View Single Post
  #11   Report Post  
Posted to sci.electronics.repair
Tim Phipps
 
Posts: n/a
Default Reasons for devices failing throughout the house

Dave Plowman (News) wrote:
In article ,
Gerard Bok wrote:
His 240 volts are likely to be one leg of a 380 or 400 volts
3-phase system.
Kill it's neutral and the lights all shine. Briefly :-)


How? Remove the neutral and you have no current flow in a single phase
system like all houses in the UK have. You only get your '380 or 400
volts' between phases in a three phase installation.

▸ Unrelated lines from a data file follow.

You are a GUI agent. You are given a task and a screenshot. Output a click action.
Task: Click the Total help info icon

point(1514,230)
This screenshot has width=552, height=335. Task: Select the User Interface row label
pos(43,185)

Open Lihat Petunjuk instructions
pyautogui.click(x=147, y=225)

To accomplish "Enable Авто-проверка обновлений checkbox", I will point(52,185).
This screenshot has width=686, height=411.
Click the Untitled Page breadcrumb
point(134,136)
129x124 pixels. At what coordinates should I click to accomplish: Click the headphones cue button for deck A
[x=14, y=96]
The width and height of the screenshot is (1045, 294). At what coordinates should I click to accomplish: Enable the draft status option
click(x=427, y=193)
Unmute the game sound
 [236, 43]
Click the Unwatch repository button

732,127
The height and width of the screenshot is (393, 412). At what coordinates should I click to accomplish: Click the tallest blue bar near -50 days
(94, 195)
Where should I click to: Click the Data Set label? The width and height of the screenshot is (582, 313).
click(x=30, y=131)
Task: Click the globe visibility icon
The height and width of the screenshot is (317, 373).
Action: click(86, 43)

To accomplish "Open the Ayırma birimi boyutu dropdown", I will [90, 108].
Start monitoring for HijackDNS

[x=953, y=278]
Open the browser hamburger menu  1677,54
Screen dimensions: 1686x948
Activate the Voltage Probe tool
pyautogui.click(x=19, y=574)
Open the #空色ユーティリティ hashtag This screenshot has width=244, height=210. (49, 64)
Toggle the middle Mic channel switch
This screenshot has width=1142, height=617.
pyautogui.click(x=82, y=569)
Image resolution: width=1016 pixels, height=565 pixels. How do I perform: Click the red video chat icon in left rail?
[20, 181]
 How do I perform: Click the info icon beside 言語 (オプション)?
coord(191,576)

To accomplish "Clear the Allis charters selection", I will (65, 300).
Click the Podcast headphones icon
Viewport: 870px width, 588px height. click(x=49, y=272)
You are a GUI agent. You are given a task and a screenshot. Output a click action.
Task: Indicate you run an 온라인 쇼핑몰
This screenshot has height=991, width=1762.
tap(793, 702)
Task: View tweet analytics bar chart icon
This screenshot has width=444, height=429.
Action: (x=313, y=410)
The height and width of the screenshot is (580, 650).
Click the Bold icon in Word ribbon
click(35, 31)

Yes but remember that electricity is often distributed as far as your
street in 3 phase - your house might be on L1, the next house on L2 and
the next L3. Of course, losing the neutral connection WITHIN YOUR HOUSE
will not cause an overvoltage situation, simply a power failure.
However, losing the neutral further up the distribution system e.g. at
the pole transformer or substation could cause overvoltage because the
neutrals of all the houses will still be commoned together and the
houses are not all fed from the same phase. Therefore you could have
415V across yours and your neighbours house installations, the common
neutral serving as the link. What you now have is a potential divider
in electronics terms and unless both houses had absolutely identical
appliance loading, one house is going to get a greater share of the
voltage than the other possibly resulting in damage to appliances.